L’Aquila, Epifani chiama la città: «Sosteneteci per un gran finale»

19 Febbraio 2023

I rossoblù ospitano il Lanciano penultimo in classifica: il Giulianova vince l’anticipo e si porta a -5 punti Il tecnico mette in guarda i suoi: «Noi superiori ma ci sono molte insidie, spero nel sostegno dei tifosi»
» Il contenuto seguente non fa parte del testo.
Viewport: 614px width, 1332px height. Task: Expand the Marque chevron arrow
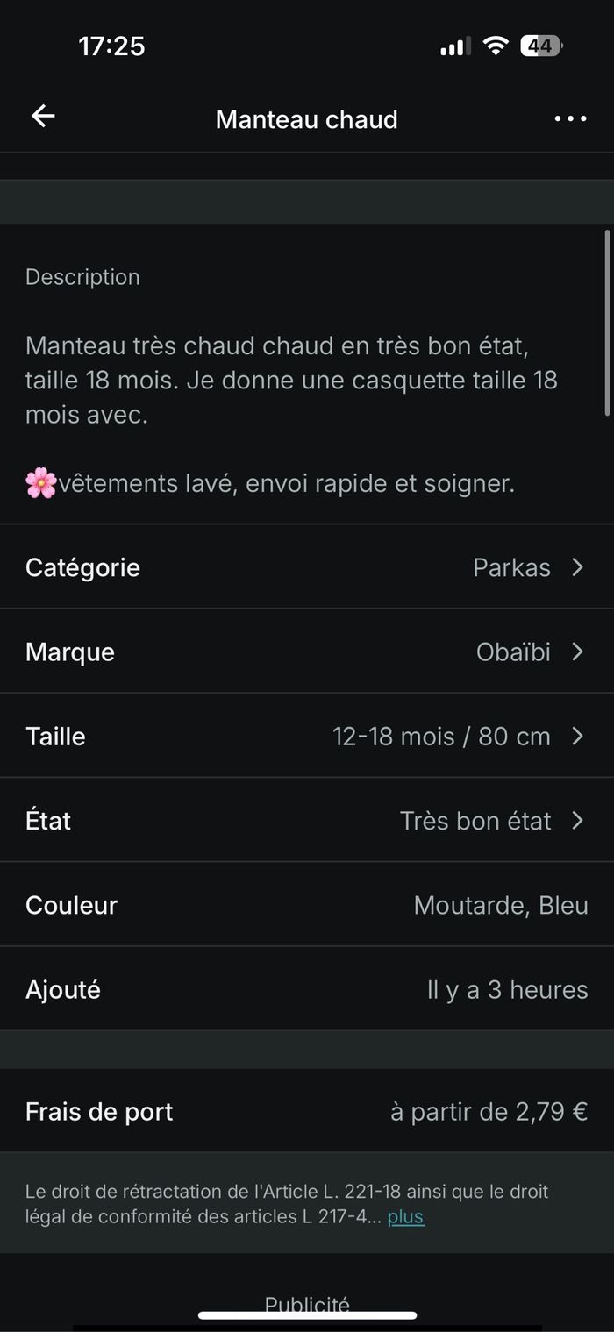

L’AQUILA. Determinata a conquistare la diciannovesima vittoria della stagione, la capolista L’Aquila ospiterà oggi al Gran Sasso (fischio d’inizio alle 15) il Lanciano per la nona giornata di ritorno del campionato di Eccellenza. I rossoblù dovranno rinunciare allo squalificato Tommaso Carbonelli ed è in dubbio la presenza anche in panchina di Boubacar Diarra. Il tecnico Massimo Epifani schiererà «la migliore formazione che potrà scendere in campo» per continuare a conquistare punti per raggiungere al più presto l’obiettivo della serie D. Con il successo ottenuto contro lo Spoltore nell’anticipo di ieri, il Giulianova si è portato a meno cinque dai rossoblù, mentre resta di otto lunghezze il vantaggio sulla Renato Curi Angolana. Al Gran Sasso arriverà un Lanciano penultimo in classifica e alla ricerca di punti. «Sarà una partita difficile che dipenderà da quello che faremo noi, l’approccio dovrà essere quello delle ultime partite», spiega mister Epifani, «siamo nettamente superiori non dobbiamo nasconderci, ma nel calcio le insidie ci sono sempre. Sarà una partita importante e se dovessimo vincerla sarà una gara in meno». «Da abruzzese dispiace per la situazione del Lanciano che non conosco nei dettagli e non posso permettermelo perché ho altro a cui pensare», aggiunge il tecnico, «L’Aquila deve vincere e scenderà in campo la migliore formazione possibile. Potrebbe esserci spazio anche per gli ex frentani (Scipioni e Rei, ndc)». Epifani sottolinea come l’obiettivo stagionale, nonostante l’importante margine di vantaggio, sia ancora lontano: «Non dobbiamo pensare di essere arrivati, ma continuare a ragionare partita dopo partita», ribadisce, «lo zoccolo duro della tifoseria ci è sempre stato vicino e speriamo che anche la città ci dia una grande mano con le presenze allo stadio nella volata finale. L’anticipo? Continuiamo a pensare a noi stessi. Dobbiamo essere concentrati a fare più punti possibili».
Prima della gara ci sarà un riconoscimento per l’aquilano Mattia Di Norcia per le 100 presenze in rossoblù e nell'intervallo è prevista una dimostrazione su cosa fare in caso di attacchi epilettici o crisi convulsive.